GIVEN PASSAGE
[PATCH 01/20] x86/tdx: Introduce tdvmcall_trampoline()

Kirill A. Shutemov posted 20 patches 1 year, 8 months ago
[PATCH 01/20] x86/tdx: Introduce tdvmcall_trampoline()
Posted by Kirill A. Shutemov 1 year, 8 months ago
TDCALL calls are centralized into a few megawrappers that take the
struct tdx_module_args as input. Most of the call sites only use a few
arguments, but they have to zero out unused fields in the structure to
avoid data leaks to the VMM. This leads to the compiler generating
inefficient code: dozens of instructions per call site to clear unused
fields of the structure.

This issue can be avoided by using more targeted wrappers.
tdvmcall_trampoline() provides a common base for them.

The function will be used from inline assembly to handle most TDVMCALL
cases.

Signed-off-by: Kirill A. Shutemov <kirill.shutemov@linux.intel.com>
---
 arch/x86/coco/tdx/tdcall.S | 49 ++++++++++++++++++++++++++++++++++++++
 1 file changed, 49 insertions(+)

diff --git a/arch/x86/coco/tdx/tdcall.S b/arch/x86/coco/tdx/tdcall.S
index 52d9786da308..12185fbd33ba 100644
--- a/arch/x86/coco/tdx/tdcall.S
+++ b/arch/x86/coco/tdx/tdcall.S
@@ -61,3 +61,52 @@ SYM_FUNC_END(__tdcall_ret)
 SYM_FUNC_START(__tdcall_saved_ret)
 	TDX_MODULE_CALL host=0 ret=1 saved=1
 SYM_FUNC_END(__tdcall_saved_ret)
+
+/*
+ * tdvmcall_trampoline() - Wrapper for TDG.VP.VMCALL. Covers common cases: up
+ * to five input and out arguments.

INFORMATION SUPPLIED
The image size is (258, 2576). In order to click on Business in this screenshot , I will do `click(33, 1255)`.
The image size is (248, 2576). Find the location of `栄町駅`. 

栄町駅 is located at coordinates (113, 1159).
* * *
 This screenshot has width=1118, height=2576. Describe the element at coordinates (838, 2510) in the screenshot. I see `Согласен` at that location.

PROBLEM SET
1. Answer these questions using the x86/tdx patch:
(a) Why do call sites have to zero out unused fields in the structure?
(b) Which file does the patch change, and how many insertions does it make?
(c) From where will tdvmcall_trampoline() be used?
2. Quote everything in the x86/tdx patch from "The function will" down to "SYM_FUNC_START(__tdcall_saved_ret)".

SOLUTIONS
1.
(a) To avoid data leaks to the VMM.
(b) arch/x86/coco/tdx/tdcall.S, with 49 insertions.
(c) From inline assembly, to handle most TDVMCALL cases.

2.
The function will be used from inline assembly to handle most TDVMCALL
cases.

Signed-off-by: Kirill A. Shutemov <kirill.shutemov@linux.intel.com>
---
 arch/x86/coco/tdx/tdcall.S | 49 ++++++++++++++++++++++++++++++++++++++
 1 file changed, 49 insertions(+)

diff --git a/arch/x86/coco/tdx/tdcall.S b/arch/x86/coco/tdx/tdcall.S
index 52d9786da308..12185fbd33ba 100644
--- a/arch/x86/coco/tdx/tdcall.S
+++ b/arch/x86/coco/tdx/tdcall.S
@@ -61,3 +61,52 @@ SYM_FUNC_END(__tdcall_ret)
 SYM_FUNC_START(__tdcall_saved_ret)